A wide variety of things drop into the inbox – physical and digital – of a headteacher. In the last week, I have come across two things which, when placed next to each other, present such a dissonant combination that I can’t help commenting.
Last week, a parent kindly sent me a link to an article in the Daily Mail. Now, I don’t normally read the Mail, but this article (http://www.dailymail.co.uk/femail/article-2432591/Porn-pernicious-threat-facing-children-today-By-ex-lads-mag-editor-MARTIN-DAUBNEY.html) was actually worth the attention. The former editor of Loaded magazine has examined the extent to which young people are victims of the porn industry, and he is horrified. The article also makes reference to neuroscience which seems to suggest that use of pornography is addictive, at least for some people, in the same way that some substances can be. According to the Channel 4 documentary, referred to by the article, young people are often bombarded by porn via social networking websites, so much so that it is hard for them to avoid tempting photographic links to porn on the internet.
And then, this week, I could hardly have missed the furore about the rape scene in Downton Abbey. This event, which with the exception of a very brief violent encounter involving a blow to the face, took place entirely behind closed doors, has attracted a sufficient number of complaints to be front page news. Remarkably the word rape hasn’t (yet) been used in the programme – the viewers were expected to infer it from bruising to the face, some ripped clothing (but no nudity at all) and evident emotional trauma.
How extraordinary a world it is that the routine exploitation of women in today’s pornography industry should attract so little comment, while a (fairly) serious examination of violence against women in history should be seen as such a bad thing (even when shown after 9pm). All exploitation and violence against women is profoundly wrong; pretending it didn’t happen in the past is as dangerous as pretending it isn’t happening now. It did, and it does. Talking about it, in families, and in school, is an essential part of giving young people a chance to develop healthy attitudes, including a moral disgust of exploitation.

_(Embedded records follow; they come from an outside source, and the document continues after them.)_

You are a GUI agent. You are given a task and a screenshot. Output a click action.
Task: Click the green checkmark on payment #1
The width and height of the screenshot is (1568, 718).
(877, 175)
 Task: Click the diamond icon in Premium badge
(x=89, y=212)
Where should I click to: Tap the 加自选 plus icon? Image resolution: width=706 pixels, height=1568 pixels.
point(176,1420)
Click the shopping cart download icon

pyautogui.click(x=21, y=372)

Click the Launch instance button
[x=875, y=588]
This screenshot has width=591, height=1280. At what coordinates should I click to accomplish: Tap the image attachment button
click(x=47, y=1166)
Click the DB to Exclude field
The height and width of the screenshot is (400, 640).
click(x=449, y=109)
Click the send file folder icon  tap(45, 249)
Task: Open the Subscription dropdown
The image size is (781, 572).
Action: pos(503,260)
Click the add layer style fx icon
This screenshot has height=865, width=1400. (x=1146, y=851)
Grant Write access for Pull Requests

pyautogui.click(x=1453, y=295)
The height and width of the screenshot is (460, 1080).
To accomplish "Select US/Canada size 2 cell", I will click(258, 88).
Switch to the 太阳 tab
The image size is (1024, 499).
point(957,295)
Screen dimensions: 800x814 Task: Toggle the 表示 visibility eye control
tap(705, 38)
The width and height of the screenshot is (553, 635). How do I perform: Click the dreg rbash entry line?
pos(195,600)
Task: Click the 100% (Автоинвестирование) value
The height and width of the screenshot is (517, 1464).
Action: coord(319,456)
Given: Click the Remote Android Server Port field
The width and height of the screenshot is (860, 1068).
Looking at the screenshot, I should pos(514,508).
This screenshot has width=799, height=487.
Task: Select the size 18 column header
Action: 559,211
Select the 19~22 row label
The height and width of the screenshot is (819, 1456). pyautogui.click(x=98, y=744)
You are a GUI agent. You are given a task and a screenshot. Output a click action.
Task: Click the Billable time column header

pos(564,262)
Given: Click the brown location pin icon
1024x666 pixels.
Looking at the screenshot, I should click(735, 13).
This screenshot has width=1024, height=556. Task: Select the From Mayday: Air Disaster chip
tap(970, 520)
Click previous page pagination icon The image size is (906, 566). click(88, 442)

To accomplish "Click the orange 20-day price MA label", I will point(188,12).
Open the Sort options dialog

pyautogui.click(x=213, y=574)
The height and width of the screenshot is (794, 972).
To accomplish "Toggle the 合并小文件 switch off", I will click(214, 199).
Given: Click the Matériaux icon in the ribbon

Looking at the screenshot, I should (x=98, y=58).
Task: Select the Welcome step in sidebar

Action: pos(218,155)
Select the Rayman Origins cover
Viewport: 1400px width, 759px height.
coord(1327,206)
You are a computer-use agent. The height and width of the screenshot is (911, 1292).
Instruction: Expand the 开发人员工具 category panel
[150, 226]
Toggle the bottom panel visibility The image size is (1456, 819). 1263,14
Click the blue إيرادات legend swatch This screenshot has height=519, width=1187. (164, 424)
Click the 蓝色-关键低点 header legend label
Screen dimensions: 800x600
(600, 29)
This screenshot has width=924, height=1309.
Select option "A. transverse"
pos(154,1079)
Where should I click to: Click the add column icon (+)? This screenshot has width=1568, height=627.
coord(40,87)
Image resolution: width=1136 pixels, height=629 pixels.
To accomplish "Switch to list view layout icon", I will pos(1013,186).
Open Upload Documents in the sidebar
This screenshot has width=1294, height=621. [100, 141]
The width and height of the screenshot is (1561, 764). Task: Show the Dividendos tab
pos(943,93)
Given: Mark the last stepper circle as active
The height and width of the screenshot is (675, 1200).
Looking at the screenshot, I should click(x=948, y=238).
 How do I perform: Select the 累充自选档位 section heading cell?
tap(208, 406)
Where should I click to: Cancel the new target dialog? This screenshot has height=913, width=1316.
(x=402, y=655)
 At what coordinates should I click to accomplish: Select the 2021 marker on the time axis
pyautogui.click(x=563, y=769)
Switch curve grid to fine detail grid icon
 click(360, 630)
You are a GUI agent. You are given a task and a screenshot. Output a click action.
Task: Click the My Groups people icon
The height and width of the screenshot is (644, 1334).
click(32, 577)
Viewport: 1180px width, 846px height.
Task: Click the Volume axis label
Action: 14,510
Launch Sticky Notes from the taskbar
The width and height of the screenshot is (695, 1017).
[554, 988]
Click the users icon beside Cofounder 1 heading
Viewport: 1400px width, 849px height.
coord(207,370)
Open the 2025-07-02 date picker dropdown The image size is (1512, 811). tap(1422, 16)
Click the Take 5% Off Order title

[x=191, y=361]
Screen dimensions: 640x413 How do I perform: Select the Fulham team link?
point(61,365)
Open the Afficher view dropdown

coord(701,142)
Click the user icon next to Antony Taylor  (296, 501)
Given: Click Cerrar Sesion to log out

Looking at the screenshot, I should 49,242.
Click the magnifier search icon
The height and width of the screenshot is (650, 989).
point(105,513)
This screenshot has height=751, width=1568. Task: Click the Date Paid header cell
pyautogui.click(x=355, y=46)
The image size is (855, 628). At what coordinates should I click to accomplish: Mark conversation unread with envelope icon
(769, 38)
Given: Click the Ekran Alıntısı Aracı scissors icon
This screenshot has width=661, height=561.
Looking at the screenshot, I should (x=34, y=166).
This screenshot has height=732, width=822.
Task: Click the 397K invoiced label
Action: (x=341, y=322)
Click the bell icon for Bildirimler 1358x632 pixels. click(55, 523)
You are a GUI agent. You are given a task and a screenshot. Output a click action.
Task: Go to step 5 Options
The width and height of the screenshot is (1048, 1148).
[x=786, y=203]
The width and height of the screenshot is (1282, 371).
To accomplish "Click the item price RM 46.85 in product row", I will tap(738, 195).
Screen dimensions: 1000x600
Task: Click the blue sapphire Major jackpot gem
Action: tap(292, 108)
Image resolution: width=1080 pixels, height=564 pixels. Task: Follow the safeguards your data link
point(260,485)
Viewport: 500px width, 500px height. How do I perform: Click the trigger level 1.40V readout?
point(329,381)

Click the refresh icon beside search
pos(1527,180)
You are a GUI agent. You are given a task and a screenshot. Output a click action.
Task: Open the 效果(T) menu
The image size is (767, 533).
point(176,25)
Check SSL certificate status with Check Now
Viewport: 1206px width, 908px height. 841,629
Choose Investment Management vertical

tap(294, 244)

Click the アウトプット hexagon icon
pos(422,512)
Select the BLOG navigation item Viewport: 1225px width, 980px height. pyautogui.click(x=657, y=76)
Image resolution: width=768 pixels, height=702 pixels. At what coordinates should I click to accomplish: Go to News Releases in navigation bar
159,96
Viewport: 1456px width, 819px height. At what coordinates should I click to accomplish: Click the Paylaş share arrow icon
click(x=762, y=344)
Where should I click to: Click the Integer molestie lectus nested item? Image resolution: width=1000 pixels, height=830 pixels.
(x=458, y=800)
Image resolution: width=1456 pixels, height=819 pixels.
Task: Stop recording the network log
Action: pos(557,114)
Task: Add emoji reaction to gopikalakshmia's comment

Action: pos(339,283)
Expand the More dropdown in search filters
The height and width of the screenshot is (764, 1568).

I have no idea what the demographic profile is of the complainants to Ofcom. For my part, I have suggested that history lessons at our school make reference to this controversy as part of their consideration of the way in which women have been poorly treated by cultures and ‘civilisations’ in the past, which should lead to a discussion of how women are dominated, or exploited, in today’s society. And I will expect pupils, male and female, to contribute honestly and forthrightly in these discussions.
I consider it remarkable that some should consider that hushing up wrongdoing in the past should be an appropriate way of educating young people, or pretending that 'bad things' didn't happen. How foolish it would be to say that films like Schindler’s List, and books like Charlotte Gray or The Boy in Striped Pyjamas should not make reference to the Holocaust, because it is distasteful. Of course they should: these are the mistakes of the past that we need to make sure our children do not repeat. That requires serious examination. The head-in-the-sand approach won’t work.